Exercise brief:
Using the records below, copy every line that holds the string "Collapse".

Start of Block

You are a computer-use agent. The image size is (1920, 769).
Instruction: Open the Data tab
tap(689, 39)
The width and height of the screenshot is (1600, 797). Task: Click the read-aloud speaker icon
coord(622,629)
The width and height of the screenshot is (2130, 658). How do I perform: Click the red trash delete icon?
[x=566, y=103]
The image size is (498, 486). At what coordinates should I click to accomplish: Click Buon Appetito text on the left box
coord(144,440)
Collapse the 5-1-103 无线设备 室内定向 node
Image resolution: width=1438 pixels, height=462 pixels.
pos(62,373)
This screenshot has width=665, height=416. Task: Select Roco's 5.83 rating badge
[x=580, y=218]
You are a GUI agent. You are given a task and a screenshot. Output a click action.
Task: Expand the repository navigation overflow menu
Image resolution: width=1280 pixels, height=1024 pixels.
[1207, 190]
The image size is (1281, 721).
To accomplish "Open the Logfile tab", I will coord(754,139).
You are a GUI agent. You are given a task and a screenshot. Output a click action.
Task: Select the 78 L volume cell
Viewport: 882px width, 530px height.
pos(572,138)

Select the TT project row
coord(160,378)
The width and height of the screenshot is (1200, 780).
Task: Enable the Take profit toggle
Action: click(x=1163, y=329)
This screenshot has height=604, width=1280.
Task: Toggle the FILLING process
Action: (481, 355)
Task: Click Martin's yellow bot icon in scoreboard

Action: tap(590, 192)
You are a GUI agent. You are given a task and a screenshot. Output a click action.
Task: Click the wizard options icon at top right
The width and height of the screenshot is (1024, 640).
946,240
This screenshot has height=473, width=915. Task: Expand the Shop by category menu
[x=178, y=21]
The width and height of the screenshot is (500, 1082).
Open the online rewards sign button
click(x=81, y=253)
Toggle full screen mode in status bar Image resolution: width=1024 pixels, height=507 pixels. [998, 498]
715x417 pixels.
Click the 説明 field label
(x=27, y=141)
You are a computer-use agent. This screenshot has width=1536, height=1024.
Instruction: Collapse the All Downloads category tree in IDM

End of Block

The completed task:
Collapse the 5-1-103 无线设备 室内定向 node
Instruction: Collapse the All Downloads category tree in IDM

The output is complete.